The Murrah classes of 1968, ’69 and ’70 are planning a mega-reunion on June 15-16, with activities planned at the Fairview Inn and the Country Club of Jackson.
Certainly many in that group will remember a prank played during football season of 1967.
When Bob Wright, who now practices dentistry in Alabama and Florida, was a senior in the class of 1968, he had an after-school job at the University Medical Center, where he worked with mice in a research lab. Part of his job was to inject mice with a dye, which turned the skin, ears, tail and feet blue, but the fur remained white.
When Wright saw Murrah’s school colors represented in the mice, he had a mischievous eureka! moment.
After the mice served their purposes in the lab, he began to collect the rodents; he had important plans for them as the big game between Murrah and Central High School drew nigh.
Wright said, “It was a different time, and I know that if anyone tried to pull this prank now, it would probably land them in jail.”
Wright said he diligently re-dyed 250 mice, and he and a couple of (anonymous) cronies convened at 2:00 a.m., the night before the game, and drove his blue and white critters downtown to Central.
Wright said, “We pulled into an alley behind the school and wondered how we could get in.” One of his friends found an unlocked window. They climbed through, and, in the darkness, they systematically scattered the mice throughout the building.
“After we completed our mission, we all sneaked back into our houses, and I can’t remember if I got any sleep.” He did, however, arrive early at school the next morning to run the school-supply shop, where students could buy things for class.

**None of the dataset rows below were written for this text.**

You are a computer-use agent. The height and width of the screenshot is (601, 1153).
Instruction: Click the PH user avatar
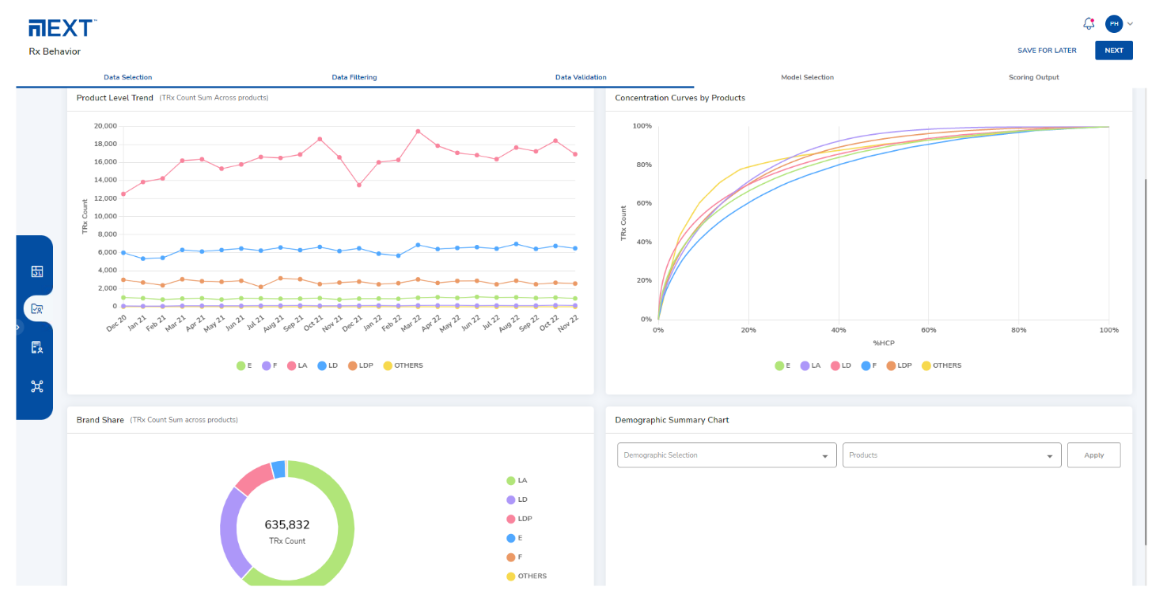(x=1113, y=24)
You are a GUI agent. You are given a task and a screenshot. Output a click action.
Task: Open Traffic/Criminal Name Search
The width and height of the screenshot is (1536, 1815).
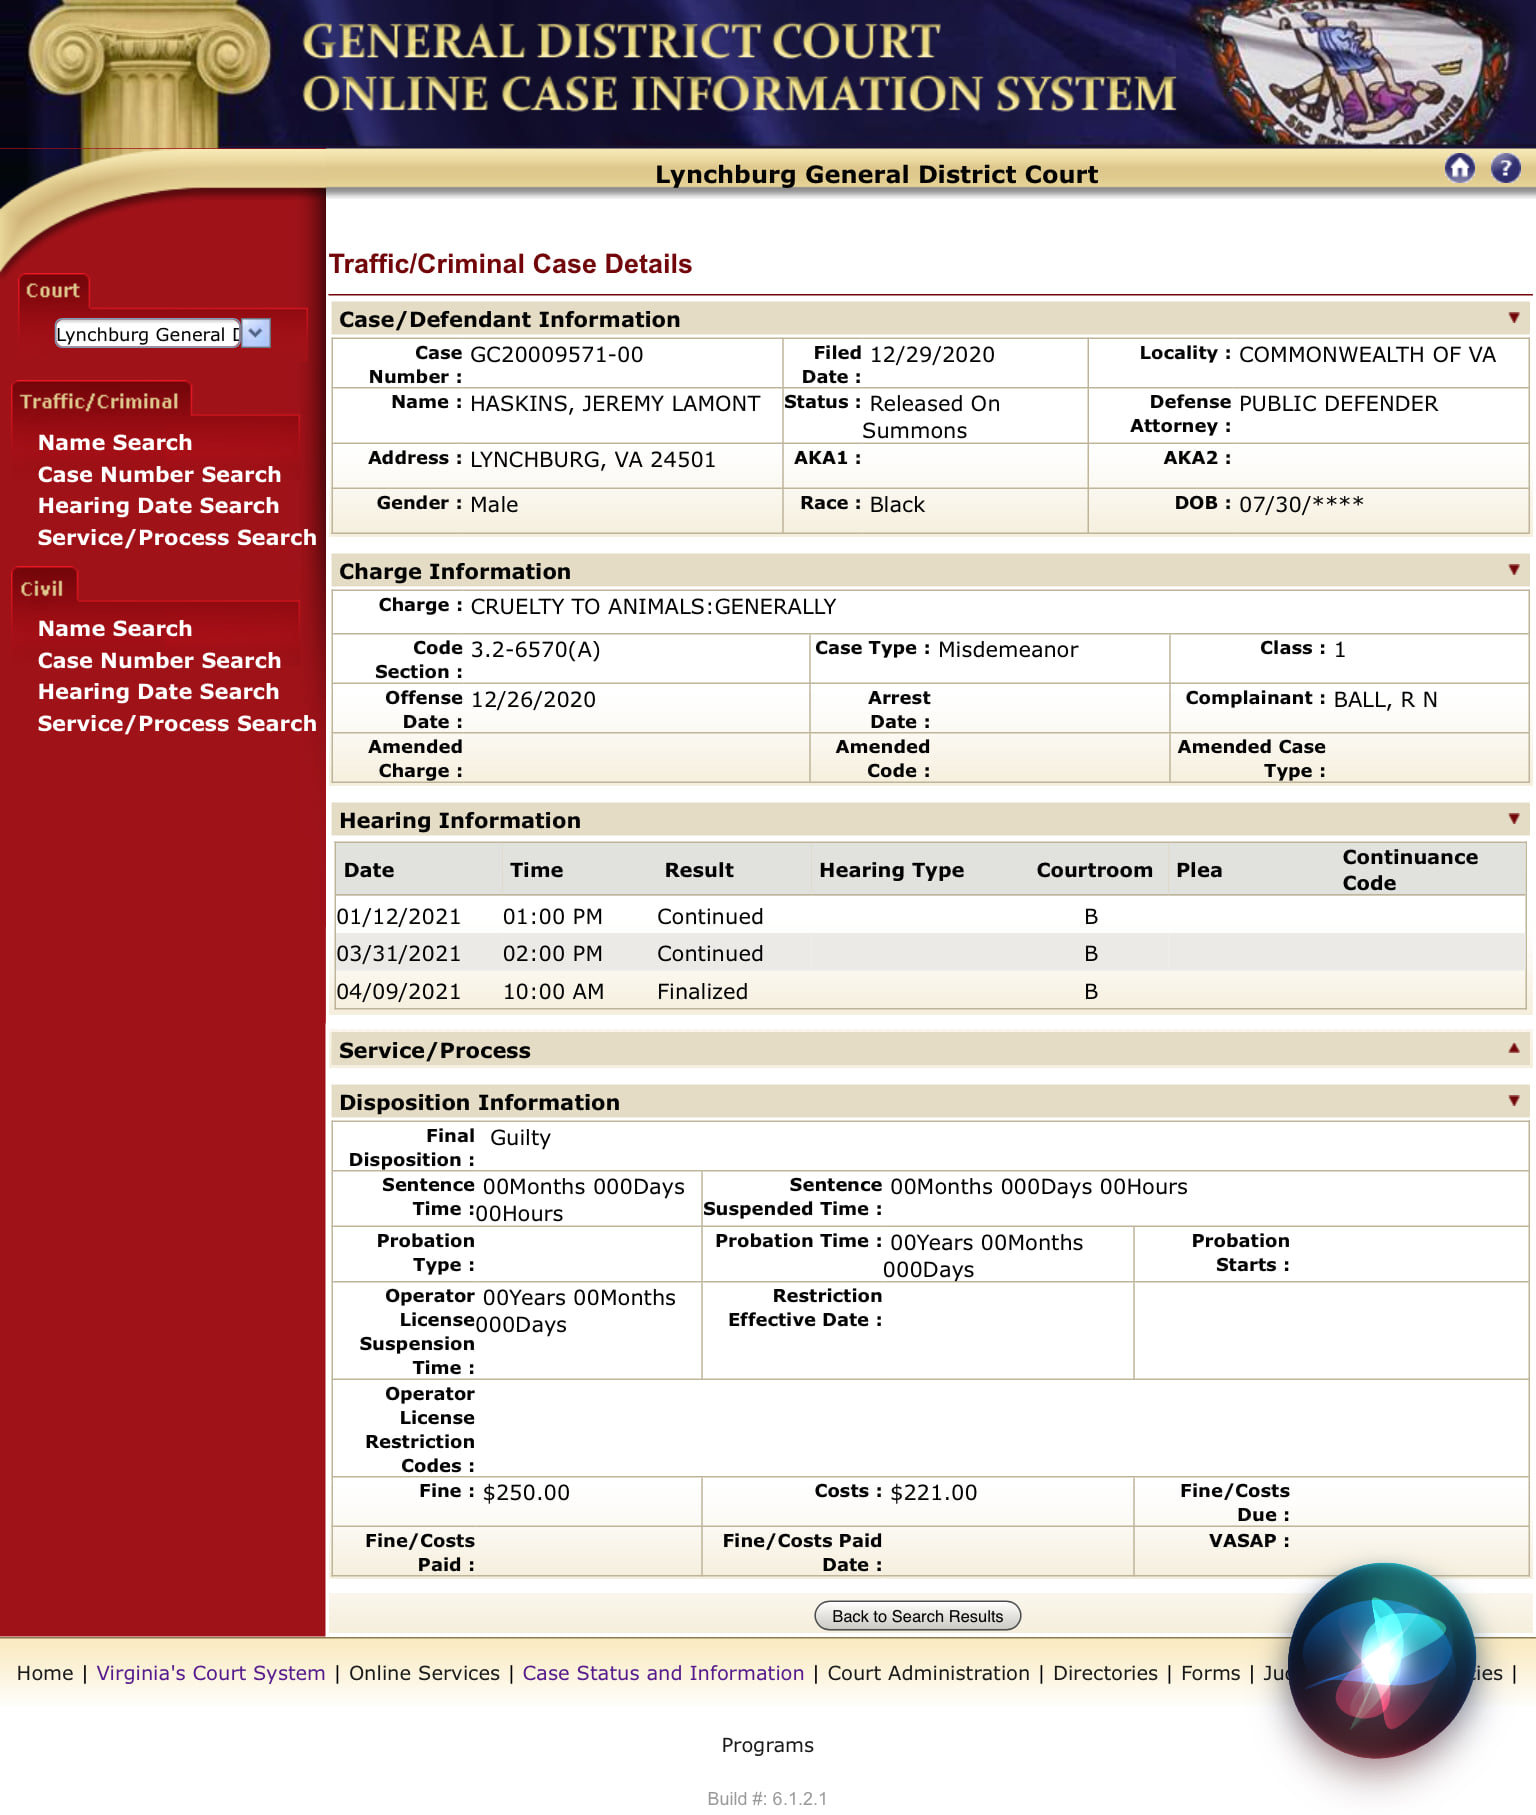(x=115, y=442)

“When I locked the supply room and was heading to class, Mr. Robert Oakes, the vice-principal, came out of the office, and said, ‘Bob, I just got a call from the principal at Central. Would you happen to know anything about dozens, if not hundreds, of blue and white mice over there?’
“I did not deal well with deception and just responded, ‘Uhh, errr,’ which is when he invited me into his office. I was squirming.”
Wright admitted everything.
“Poor Mr. Oakes had to bite his lip in order not to laugh. He said, ‘Now, Bob, you just can’t go around doing that sort of thing,’ and that was pretty much it for being in trouble.”
Wright hastened to add, “I have managed to shed my wayward ways, but, still, I wish I could have been a fly on the wall. You know,” he said with a twinkle in his eye, “there’s just something about girls and mice.”
The best of high school seems to be in the moments—the highs and lows—that somehow linked themselves together to create an unbreakable bond between the people we held close then. Many still remain close to us in our lives now, or just in our hearts of memories. Reunions serve to bring to mind dusty memories and of times gone by, and they can help us close chapters and open new ones, too.